Because the children are emotional about this, they are not ready to listen to a lot of process. She decided to take
action and explain as she goes.
)

“It’s not her book.”

“So, what do you think should happen, Gene?”

“I get to keep the book.”

“Ok, ‘Gene gets to keep the book.’”

“No way, Mom!”

“Oh, I didn’t get to tell you two things. Listen. Remember I said that you are both going to be happy with what we
decide? Well, I’m going to write down all the ideas we have, but after we’re done thinking of ideas, if one of us
doesn’t like an idea, I cross it off! We can’t use that idea. Understand?”

“Ok, Mom.”

“Now the other thing you need to know is that when we are coming up with ideas, no one says anything about the
idea. When we are done you can say if you like an idea or not, but not when we are coming up with ideas. We’ll
get better ideas that way. Understand?”

“I don’t want to do this.”

“Well, we don’t have to do this right now, Cassie.”

“So I want my book back.”

“Well, the book is still a problem and I don’t think either of you should have it until we find something you both like.”
(
Notice that she doesn’t take action on this, she just puts out an idea.)

“We could share it.”

“I’ll write that down.”

“I could keep it in my room for one day and then you could keep it in your room.”

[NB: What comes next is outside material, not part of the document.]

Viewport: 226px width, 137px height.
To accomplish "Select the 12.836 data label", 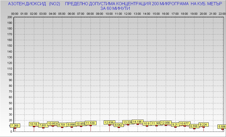I will click(109, 122).
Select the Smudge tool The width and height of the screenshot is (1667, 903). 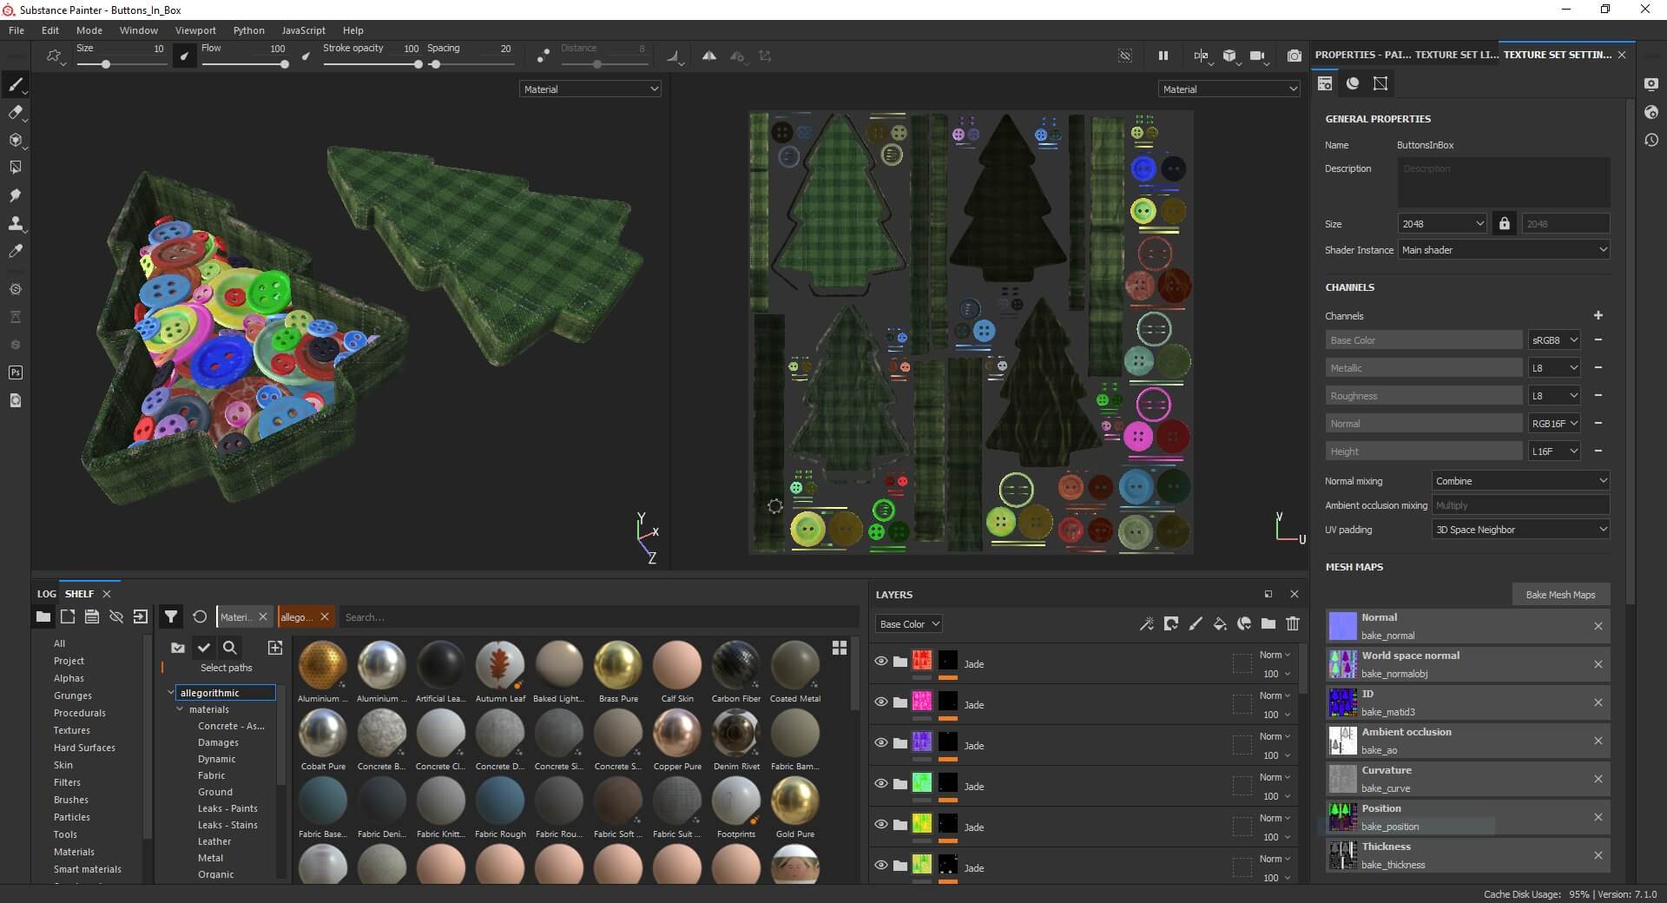15,195

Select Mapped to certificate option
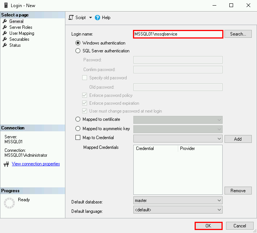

“I’ll give you my model car if you give me the book.”

“Ok. I’ll take the model car and you can have the book. Can I read it sometime?”

“Sure. Let’s go get the model. Thanks, Mom. Come on Cassie.”

*                *                *

I have taught this Power of Respect Strategy to students as young as 3 - 3½ by being a mediator for the children.
They learned it quickly. A few sessions with me and they preferred to use the Strategy themselves rather than
spending time waiting while I write down all of their suggestions. They understood the essence: find a solution that
everyone involved likes and get on with playing.